→ TASK DETAILS
In the data below, find every line with the string "page" and pull it out.

→ DATA
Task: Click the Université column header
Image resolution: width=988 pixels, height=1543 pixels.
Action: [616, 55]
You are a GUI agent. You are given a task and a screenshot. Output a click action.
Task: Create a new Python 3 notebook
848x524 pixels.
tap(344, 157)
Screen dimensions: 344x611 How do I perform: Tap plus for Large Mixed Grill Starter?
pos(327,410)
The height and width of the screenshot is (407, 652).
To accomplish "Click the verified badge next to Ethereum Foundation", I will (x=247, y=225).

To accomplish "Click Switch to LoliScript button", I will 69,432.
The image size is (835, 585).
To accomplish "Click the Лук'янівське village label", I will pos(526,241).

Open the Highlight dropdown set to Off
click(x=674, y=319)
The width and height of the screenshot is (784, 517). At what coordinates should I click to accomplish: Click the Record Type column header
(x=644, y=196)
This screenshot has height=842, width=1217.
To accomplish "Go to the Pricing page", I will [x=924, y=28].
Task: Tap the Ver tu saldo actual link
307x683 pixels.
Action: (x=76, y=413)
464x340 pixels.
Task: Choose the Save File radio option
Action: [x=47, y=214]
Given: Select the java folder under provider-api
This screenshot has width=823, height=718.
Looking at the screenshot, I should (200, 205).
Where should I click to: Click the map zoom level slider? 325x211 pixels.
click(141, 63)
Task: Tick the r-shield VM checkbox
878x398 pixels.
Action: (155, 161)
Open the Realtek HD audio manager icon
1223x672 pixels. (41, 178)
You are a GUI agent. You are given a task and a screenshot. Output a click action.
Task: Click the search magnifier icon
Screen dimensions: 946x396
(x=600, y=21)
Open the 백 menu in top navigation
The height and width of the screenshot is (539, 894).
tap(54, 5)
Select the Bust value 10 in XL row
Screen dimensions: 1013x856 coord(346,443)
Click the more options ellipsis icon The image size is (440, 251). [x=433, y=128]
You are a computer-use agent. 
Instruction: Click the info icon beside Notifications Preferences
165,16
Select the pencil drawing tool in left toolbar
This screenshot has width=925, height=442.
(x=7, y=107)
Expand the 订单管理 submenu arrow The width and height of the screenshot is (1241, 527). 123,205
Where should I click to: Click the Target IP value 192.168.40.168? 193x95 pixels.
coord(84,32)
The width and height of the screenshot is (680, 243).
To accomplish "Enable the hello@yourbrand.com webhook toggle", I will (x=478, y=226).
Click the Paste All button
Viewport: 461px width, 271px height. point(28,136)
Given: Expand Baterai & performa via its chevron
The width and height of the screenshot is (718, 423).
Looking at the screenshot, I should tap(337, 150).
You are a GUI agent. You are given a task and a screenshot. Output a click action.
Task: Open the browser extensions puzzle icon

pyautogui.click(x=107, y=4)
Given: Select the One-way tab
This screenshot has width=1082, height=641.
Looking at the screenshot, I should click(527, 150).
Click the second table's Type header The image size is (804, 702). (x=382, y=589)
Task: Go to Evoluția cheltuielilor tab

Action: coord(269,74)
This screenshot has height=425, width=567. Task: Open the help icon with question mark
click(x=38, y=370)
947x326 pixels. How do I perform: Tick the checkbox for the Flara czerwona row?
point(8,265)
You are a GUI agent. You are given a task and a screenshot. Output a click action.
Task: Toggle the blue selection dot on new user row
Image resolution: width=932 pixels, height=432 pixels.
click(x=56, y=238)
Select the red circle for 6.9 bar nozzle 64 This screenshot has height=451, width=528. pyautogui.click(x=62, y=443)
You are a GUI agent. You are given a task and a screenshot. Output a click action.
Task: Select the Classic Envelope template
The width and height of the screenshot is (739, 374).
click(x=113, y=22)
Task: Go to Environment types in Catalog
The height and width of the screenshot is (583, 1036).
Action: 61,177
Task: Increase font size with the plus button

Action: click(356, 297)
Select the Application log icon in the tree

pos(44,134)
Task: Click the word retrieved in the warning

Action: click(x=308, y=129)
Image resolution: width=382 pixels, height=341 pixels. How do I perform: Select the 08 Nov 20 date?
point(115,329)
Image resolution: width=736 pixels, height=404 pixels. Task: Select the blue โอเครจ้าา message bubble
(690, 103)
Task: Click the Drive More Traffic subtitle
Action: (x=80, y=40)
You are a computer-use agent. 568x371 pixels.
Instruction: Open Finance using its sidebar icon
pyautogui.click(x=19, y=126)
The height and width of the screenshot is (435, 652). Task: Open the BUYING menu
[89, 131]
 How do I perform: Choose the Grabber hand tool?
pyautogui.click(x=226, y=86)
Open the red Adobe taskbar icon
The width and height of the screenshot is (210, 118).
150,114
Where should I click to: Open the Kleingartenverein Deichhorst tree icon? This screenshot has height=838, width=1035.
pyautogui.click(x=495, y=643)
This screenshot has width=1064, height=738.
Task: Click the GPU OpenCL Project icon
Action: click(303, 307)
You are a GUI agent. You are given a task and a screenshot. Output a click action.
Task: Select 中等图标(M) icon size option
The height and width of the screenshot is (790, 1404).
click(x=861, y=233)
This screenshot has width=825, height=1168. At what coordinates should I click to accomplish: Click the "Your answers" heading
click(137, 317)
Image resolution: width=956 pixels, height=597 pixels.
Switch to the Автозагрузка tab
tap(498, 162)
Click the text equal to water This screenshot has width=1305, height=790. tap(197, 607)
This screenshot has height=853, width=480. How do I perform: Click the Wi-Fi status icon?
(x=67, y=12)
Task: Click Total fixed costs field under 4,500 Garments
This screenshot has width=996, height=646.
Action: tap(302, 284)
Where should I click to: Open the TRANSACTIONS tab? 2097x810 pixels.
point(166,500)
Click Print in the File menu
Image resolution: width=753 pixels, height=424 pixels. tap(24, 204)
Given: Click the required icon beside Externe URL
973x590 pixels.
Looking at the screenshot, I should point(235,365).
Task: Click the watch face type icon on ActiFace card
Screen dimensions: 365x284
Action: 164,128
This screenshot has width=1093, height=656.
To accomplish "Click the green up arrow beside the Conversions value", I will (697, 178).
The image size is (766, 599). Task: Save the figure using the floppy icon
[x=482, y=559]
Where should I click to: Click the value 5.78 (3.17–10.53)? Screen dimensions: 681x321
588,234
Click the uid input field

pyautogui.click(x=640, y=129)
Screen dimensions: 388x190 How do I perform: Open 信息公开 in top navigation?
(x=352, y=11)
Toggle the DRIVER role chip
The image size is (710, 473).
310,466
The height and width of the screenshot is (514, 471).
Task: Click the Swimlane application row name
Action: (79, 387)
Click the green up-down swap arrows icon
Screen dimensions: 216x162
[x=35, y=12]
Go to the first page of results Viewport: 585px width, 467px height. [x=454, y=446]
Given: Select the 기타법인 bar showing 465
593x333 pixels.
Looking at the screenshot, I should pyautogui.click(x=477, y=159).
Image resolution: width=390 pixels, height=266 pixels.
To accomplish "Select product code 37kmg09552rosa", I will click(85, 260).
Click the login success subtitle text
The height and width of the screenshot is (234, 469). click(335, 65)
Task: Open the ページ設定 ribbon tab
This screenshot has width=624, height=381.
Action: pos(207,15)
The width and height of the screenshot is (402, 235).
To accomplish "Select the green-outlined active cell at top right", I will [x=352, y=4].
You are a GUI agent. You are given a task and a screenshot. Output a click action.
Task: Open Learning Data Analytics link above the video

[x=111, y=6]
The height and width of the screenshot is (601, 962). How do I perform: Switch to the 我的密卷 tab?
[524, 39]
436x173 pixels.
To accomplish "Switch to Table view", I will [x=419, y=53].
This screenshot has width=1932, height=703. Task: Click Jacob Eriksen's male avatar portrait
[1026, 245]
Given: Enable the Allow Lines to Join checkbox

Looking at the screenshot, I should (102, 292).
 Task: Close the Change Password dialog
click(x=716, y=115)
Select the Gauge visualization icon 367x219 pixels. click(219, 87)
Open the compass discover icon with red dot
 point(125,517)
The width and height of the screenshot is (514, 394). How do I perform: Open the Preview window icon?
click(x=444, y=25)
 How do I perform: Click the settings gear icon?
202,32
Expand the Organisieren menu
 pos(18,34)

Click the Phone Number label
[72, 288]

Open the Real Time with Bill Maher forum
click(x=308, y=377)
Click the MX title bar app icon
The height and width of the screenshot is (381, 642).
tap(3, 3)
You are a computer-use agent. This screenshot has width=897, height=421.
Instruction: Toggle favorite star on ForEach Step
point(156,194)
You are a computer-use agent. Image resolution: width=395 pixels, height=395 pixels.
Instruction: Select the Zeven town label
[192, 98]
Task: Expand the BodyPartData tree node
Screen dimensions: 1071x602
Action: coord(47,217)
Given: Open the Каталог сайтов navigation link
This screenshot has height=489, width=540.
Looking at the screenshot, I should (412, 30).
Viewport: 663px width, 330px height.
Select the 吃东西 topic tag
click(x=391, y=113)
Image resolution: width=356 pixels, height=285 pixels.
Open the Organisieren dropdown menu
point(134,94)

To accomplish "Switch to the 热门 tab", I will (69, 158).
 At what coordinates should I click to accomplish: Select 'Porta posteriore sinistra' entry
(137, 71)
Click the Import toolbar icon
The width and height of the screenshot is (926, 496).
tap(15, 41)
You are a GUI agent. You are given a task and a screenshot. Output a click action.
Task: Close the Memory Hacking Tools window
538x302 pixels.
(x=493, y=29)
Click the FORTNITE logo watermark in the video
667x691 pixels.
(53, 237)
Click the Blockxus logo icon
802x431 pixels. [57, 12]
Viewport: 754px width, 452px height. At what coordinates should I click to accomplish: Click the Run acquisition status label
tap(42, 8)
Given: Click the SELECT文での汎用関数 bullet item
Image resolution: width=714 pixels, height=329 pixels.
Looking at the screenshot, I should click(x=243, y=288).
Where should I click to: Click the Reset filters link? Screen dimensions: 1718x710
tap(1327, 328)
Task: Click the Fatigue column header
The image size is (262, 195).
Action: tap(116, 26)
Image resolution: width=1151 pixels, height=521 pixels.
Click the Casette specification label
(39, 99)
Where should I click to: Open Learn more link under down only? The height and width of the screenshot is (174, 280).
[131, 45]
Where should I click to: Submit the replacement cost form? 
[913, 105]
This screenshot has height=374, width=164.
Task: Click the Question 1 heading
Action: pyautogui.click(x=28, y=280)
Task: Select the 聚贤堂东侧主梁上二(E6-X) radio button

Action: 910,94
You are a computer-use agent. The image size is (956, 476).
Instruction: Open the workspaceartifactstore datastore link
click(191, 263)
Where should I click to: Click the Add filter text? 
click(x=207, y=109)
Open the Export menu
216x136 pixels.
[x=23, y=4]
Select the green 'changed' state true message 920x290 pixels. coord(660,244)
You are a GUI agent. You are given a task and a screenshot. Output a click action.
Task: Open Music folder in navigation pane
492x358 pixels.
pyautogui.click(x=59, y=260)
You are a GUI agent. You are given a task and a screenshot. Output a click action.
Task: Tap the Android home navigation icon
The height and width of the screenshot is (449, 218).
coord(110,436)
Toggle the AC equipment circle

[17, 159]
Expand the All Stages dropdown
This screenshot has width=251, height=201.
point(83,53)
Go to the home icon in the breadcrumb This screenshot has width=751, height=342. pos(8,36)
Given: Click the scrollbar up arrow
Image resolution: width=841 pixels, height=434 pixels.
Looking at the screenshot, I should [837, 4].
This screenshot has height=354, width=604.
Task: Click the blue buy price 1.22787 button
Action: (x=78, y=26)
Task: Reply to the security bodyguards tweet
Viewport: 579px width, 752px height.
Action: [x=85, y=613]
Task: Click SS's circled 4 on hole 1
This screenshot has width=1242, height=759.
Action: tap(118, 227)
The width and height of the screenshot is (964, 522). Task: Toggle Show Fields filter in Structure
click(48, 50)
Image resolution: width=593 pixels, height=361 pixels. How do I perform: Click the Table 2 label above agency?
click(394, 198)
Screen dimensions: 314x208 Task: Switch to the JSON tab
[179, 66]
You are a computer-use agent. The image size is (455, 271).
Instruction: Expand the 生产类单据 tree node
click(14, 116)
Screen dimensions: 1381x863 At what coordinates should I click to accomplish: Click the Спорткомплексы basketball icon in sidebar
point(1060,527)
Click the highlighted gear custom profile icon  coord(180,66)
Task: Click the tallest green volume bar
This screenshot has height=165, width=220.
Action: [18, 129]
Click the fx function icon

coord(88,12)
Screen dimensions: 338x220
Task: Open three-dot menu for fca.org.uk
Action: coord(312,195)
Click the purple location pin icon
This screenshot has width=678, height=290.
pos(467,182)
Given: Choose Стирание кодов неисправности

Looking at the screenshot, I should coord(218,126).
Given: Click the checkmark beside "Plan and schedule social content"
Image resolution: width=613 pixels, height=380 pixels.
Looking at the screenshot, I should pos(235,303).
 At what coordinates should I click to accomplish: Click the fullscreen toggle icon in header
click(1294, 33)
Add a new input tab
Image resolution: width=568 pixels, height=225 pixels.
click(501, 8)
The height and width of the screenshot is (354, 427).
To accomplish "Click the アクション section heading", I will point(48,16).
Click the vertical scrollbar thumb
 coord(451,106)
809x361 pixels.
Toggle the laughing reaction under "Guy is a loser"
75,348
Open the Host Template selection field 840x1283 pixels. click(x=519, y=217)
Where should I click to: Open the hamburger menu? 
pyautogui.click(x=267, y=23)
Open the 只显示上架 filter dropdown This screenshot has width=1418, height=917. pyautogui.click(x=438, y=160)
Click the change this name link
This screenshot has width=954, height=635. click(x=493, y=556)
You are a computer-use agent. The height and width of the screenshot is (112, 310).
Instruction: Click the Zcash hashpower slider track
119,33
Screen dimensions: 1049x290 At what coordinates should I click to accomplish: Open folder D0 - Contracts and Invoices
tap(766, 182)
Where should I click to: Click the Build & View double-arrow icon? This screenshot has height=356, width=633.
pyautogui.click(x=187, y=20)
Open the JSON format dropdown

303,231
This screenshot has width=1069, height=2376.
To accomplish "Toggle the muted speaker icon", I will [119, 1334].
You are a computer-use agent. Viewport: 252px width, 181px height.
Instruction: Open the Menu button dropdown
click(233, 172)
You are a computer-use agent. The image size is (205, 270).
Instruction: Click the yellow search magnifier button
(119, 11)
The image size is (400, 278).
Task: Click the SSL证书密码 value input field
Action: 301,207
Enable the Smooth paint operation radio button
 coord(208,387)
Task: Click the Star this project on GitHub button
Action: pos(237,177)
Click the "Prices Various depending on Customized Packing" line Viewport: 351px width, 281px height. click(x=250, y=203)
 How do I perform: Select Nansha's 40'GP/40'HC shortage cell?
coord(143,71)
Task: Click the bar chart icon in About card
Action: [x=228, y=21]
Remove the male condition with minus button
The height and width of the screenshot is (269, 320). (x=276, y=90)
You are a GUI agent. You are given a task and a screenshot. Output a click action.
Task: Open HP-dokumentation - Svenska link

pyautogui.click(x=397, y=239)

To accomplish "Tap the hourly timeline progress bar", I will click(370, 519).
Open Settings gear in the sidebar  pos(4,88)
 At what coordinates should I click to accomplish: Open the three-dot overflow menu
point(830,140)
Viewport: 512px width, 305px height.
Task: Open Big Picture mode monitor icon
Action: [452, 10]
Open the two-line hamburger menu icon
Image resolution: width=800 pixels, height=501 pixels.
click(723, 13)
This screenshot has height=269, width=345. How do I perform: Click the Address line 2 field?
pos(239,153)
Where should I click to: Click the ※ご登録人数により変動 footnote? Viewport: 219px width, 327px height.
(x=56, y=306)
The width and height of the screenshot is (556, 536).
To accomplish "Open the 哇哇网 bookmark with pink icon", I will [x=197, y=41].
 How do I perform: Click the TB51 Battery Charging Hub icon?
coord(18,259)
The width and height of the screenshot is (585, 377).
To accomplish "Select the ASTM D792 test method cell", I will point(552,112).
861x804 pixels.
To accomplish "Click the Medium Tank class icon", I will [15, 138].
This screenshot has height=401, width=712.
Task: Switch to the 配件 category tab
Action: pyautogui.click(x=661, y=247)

→ TASK RESPONSE
To accomplish "Go to the Pricing page", I will [x=924, y=28].
Go to the first page of results Viewport: 585px width, 467px height. [x=454, y=446]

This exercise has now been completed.